After configuring object storage, use the following task to migrate existing Dependency Proxy blobs and manifests from local storage to remote storage. The processing is done in a background worker and requires no downtime.

  • For Linux package installations:

    sudo gitlab-rake "gitlab:dependency_proxy:migrate"
  • For self-compiled installations:

    RAILS_ENV=production sudo -u git -H bundle exec rake gitlab:dependency_proxy:migrate

You can optionally track progress and verify that all Dependency Proxy blobs and manifests migrated successfully using the PostgreSQL console:

  • sudo gitlab-rails dbconsole for Linux package installations running version 14.1 and earlier.
  • sudo gitlab-rails dbconsole --database main for Linux package installations running version 14.2 and later.
  • sudo -u git -H psql -d gitlabhq_production for self-compiled instances.

Verify that objectstg (where file_store = '2') has the count of all Dependency Proxy blobs and manifests for each respective query:

gitlabhq_production=# SELECT count(*) AS total, sum(case when file_store = '1' then 1 else 0 end) AS filesystem, sum(case when file_store = '2' then 1 else 0 end) AS objectstg FROM dependency_proxy_blobs;

total | filesystem | objectstg
------+------------+-----------
 22   |          0 |        22

gitlabhq_production=# SELECT count(*) AS total, sum(case when file_store = '1' then 1 else 0 end) AS filesystem, sum(case when file_store = '2' then 1 else 0 end) AS objectstg FROM dependency_proxy_manifests;

total | filesystem | objectstg
------+------------+-----------
 10   |          0 |        10

Verify that there are no files on disk in the dependency_proxy folder:

sudo find /var/opt/gitlab/gitlab-rails/shared/dependency_proxy -type f | grep -v tmp | wc -l

Changing the JWT expiration

The Dependency Proxy follows the Docker v2 token authentication flow, issuing the client a JWT to use for the pull requests.

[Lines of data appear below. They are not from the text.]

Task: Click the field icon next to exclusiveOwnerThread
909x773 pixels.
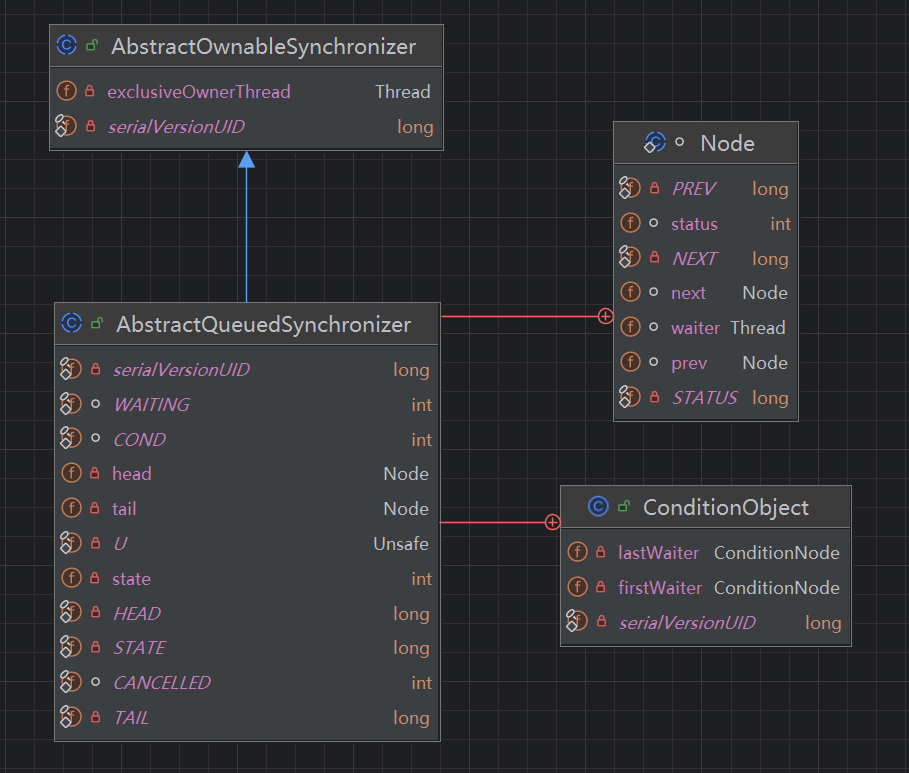Action: pyautogui.click(x=67, y=91)
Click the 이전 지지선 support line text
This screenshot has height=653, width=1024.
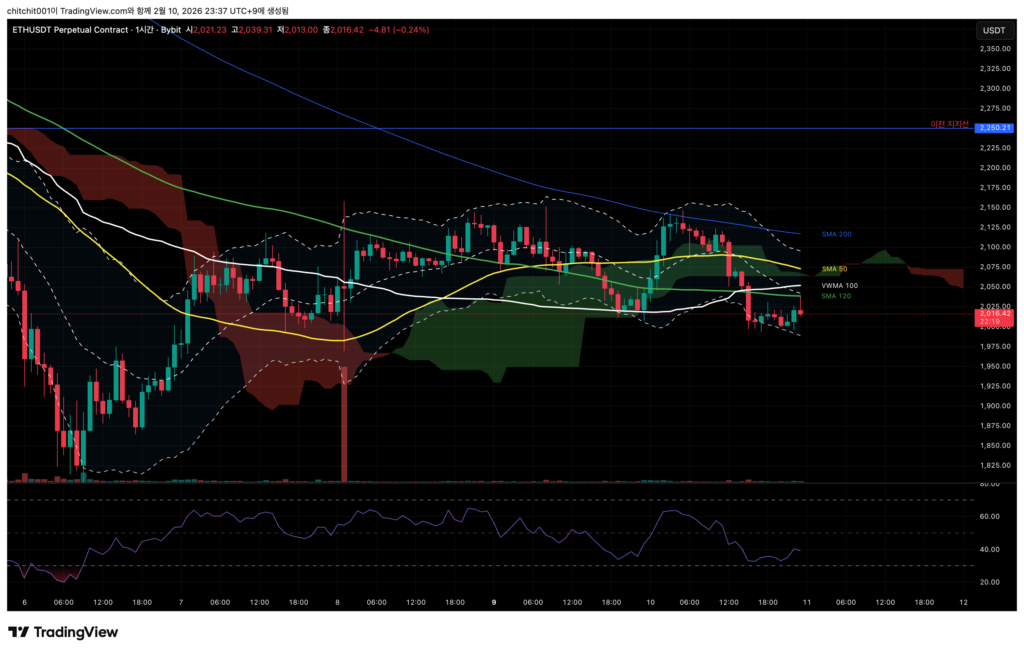(x=951, y=125)
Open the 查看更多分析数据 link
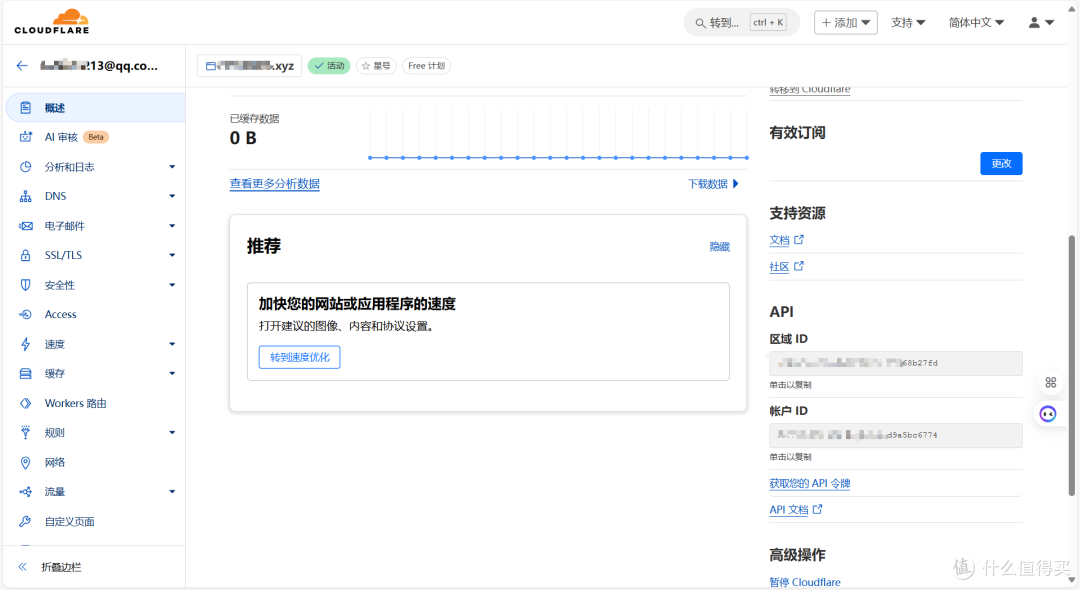The width and height of the screenshot is (1080, 590). coord(274,183)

The token expiration time is a configurable using the application setting container_registry_token_expire_delay. It can be changed from the rails console:

# update the JWT expiration to 30 minutes
ApplicationSetting.update(container_registry_token_expire_delay: 30)

The default expiration and the expiration on GitLab.com is 15 minutes.

Using the dependency proxy behind a proxy

  1. Edit /etc/gitlab/gitlab.rb and add the following lines:

    gitlab_workhorse['env'] = {
     "http_proxy" => "http://USERNAME:PASSWORD@example.com:8080",
     "https_proxy" => "http://USERNAME:PASSWORD@example.com:8080"
  2. Save the file and reconfigure GitLab for the changes to take effect.